*Objective*. Transcribe the data word for word, from its first line through the line that contains "Action: point(231,35)".
•••
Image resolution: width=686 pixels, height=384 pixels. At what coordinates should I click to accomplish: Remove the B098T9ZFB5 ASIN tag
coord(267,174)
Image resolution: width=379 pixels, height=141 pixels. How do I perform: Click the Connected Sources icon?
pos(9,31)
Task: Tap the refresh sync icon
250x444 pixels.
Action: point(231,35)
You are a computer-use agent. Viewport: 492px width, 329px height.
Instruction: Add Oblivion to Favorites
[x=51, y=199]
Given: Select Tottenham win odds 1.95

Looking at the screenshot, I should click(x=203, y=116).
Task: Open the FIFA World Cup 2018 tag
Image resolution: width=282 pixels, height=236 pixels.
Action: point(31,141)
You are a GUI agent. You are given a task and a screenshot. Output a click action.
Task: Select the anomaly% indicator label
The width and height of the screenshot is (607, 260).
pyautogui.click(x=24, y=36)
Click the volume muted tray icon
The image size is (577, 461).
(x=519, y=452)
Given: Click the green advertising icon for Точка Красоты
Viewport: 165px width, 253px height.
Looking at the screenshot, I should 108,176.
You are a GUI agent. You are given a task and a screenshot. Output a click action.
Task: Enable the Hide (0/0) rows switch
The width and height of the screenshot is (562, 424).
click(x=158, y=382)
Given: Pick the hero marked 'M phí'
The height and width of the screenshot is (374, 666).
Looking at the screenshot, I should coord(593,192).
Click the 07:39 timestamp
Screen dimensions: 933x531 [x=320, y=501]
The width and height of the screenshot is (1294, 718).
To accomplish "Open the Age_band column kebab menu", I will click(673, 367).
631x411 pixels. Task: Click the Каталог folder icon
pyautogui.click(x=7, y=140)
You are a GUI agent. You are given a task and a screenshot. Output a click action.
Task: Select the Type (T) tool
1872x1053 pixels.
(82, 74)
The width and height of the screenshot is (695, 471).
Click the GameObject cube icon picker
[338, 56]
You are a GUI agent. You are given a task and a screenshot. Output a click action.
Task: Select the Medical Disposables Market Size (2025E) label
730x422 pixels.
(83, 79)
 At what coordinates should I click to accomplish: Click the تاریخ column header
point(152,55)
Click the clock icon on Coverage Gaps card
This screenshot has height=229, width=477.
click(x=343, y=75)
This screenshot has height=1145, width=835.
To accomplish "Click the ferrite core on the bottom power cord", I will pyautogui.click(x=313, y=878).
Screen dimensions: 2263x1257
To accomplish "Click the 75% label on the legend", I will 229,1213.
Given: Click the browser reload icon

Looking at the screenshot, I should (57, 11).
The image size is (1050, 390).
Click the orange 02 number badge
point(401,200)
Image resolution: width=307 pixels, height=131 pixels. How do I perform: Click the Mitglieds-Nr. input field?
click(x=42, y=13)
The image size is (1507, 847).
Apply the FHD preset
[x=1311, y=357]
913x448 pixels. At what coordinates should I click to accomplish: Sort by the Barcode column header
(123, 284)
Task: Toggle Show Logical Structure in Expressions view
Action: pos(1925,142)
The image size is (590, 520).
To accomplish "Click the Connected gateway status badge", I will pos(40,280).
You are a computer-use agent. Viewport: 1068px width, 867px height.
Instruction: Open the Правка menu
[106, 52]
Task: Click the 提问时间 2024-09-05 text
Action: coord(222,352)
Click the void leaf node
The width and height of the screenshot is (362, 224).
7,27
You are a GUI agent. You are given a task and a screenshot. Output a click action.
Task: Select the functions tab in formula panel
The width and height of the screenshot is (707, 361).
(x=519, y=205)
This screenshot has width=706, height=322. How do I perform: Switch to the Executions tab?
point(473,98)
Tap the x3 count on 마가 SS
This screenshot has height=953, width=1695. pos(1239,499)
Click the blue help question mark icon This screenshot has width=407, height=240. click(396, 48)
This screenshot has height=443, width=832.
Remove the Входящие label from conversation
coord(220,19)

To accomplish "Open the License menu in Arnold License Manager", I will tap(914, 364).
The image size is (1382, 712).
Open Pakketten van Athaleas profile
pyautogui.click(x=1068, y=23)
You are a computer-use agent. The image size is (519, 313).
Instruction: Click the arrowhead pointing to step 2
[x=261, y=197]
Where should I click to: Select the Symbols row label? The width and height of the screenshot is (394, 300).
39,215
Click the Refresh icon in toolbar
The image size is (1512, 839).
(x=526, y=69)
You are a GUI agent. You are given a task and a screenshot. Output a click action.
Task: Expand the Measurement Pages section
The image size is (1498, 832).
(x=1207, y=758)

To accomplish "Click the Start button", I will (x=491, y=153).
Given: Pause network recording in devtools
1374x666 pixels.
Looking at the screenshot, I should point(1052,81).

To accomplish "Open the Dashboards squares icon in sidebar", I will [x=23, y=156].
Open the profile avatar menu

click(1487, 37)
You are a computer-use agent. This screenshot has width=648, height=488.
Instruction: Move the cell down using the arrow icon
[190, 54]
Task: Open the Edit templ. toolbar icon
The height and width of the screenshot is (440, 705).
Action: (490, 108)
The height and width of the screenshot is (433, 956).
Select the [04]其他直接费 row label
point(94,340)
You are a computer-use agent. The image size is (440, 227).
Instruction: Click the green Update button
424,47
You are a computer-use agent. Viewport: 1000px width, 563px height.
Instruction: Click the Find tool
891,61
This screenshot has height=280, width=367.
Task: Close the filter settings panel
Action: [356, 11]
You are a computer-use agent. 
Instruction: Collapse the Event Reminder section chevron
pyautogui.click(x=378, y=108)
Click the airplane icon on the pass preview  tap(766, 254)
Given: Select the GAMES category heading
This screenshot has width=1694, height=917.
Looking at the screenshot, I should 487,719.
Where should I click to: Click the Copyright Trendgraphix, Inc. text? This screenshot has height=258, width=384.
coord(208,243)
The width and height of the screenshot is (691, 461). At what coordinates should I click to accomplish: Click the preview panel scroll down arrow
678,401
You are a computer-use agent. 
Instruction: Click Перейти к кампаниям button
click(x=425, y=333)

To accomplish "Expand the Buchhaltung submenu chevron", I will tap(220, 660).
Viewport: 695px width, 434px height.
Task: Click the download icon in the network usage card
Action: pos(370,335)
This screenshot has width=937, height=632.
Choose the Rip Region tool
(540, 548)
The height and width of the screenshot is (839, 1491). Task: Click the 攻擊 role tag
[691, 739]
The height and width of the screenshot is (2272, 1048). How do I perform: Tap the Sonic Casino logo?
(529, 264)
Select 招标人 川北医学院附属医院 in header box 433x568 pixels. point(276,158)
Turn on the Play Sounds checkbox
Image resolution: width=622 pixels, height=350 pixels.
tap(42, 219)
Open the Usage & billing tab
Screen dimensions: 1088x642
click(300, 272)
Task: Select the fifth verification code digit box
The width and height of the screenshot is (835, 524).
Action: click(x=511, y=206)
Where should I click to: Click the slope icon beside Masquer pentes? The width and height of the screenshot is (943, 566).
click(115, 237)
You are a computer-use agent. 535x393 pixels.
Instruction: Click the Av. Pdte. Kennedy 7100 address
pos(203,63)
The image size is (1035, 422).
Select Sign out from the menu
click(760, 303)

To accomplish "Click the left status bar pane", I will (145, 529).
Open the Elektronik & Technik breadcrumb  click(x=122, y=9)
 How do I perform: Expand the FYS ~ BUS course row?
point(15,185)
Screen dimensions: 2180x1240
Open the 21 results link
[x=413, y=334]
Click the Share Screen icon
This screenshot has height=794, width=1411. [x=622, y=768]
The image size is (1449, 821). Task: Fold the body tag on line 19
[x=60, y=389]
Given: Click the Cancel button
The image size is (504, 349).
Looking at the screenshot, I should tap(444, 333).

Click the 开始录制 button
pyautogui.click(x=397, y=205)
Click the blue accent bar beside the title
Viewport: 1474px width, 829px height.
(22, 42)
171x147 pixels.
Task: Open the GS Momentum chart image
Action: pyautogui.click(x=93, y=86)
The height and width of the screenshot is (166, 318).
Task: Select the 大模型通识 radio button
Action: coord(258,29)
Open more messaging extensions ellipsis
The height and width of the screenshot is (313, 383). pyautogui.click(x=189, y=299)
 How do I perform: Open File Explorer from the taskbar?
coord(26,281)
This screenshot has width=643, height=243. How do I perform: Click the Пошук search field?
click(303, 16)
•••
*Response to the task*.
Image resolution: width=686 pixels, height=384 pixels. At what coordinates should I click to accomplish: Remove the B098T9ZFB5 ASIN tag
coord(267,174)
Image resolution: width=379 pixels, height=141 pixels. How do I perform: Click the Connected Sources icon?
pos(9,31)
Task: Tap the refresh sync icon
250x444 pixels.
Action: point(231,35)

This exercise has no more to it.